In order to try out the performance of GLCIC, fill in the image with white and try to make "blank". This blank space is complemented automatically by GLCIC using neural network automatically.


When you click on the mouse, it looks like the original image is displayed. Actually this is an image automatically complemented by GLCIC.


When comparing the original image (left) and the complemented image (right) side by side, the part painted with white is subtly different. However, if you do not compare it in detail, you can see that it has a level of "reproducibility" that can not be interpreted as a complemented image.

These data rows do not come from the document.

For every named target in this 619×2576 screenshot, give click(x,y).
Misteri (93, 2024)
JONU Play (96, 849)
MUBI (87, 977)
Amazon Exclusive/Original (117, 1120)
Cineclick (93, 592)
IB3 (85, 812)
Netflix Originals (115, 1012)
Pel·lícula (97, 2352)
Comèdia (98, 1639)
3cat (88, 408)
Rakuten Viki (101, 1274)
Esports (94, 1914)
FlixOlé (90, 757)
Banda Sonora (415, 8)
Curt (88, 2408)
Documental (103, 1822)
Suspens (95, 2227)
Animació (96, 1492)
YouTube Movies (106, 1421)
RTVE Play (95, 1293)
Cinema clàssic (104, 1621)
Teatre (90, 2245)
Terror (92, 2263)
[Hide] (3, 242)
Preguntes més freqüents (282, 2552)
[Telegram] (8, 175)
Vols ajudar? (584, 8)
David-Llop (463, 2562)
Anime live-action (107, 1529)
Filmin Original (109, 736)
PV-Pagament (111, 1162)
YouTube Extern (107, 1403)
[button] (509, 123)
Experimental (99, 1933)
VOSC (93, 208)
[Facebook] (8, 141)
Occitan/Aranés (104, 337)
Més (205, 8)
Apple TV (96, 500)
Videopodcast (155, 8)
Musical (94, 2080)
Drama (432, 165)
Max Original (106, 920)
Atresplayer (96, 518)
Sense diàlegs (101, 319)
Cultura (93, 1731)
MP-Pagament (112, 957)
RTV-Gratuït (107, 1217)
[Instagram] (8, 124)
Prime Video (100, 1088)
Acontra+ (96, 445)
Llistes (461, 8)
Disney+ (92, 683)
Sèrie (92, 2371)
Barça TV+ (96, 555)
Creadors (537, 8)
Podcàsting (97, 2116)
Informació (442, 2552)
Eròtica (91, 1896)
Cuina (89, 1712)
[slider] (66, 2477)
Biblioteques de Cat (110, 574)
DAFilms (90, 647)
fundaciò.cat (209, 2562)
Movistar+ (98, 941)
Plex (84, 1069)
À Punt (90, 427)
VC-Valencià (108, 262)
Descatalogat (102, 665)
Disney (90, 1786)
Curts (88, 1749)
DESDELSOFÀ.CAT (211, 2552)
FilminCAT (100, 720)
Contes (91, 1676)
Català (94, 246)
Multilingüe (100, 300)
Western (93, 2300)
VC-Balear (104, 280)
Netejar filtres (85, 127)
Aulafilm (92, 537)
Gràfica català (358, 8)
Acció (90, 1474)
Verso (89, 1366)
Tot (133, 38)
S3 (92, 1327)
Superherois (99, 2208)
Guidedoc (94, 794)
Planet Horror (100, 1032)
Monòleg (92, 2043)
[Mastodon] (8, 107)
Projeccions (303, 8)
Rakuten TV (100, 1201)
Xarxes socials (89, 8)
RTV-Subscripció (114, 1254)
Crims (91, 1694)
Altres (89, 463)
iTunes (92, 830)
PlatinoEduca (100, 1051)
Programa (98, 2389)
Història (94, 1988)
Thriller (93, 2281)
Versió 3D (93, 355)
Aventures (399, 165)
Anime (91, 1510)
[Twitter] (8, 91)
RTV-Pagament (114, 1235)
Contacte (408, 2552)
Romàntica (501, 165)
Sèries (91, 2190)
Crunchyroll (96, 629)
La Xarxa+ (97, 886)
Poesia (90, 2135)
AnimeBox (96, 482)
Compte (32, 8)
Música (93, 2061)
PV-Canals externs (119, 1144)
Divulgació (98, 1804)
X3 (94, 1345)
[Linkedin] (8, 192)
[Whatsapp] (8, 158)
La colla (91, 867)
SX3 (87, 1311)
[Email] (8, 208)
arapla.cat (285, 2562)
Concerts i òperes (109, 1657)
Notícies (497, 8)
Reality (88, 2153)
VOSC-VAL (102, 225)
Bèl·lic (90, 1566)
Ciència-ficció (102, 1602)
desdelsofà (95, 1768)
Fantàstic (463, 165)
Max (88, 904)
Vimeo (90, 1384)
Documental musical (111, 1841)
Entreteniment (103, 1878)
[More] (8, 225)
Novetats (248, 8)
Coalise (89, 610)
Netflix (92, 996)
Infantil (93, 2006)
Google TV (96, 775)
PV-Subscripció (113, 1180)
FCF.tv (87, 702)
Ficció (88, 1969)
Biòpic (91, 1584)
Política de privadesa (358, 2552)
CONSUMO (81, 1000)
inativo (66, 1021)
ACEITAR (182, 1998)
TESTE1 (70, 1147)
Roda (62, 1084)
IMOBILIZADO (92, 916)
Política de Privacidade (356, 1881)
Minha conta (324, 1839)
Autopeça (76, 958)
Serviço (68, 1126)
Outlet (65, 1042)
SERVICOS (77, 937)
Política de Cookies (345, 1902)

Using the GLCIC image complement function, it is also possible to erase objects in the image,


Fill the man behind the fence with white ...


One click. The fence reappeared, but the man disappeared. Complementing images is supplementing ability of accuracy which is hard to believe.


If you use GLCIC's image complement function, you can change face.


Fill the eyes around ... ...


Complementing another eye looks like this. In GLCIC, natural images can be complemented by using two kinds of identification networks that evaluate consistency and local alignment in the entire image.


Fill the mouth ...


Complement with another mouth. It is possible to complement with different images so that size and placement appear most natural.


Filling the whole face and a larger area ...


You can swap the face altogether.


You can complement not only face but also hair style.


Fill the top of the head ...


How, the part changed. It is natural finish that I can not imagine replacing it with a different image in a moment.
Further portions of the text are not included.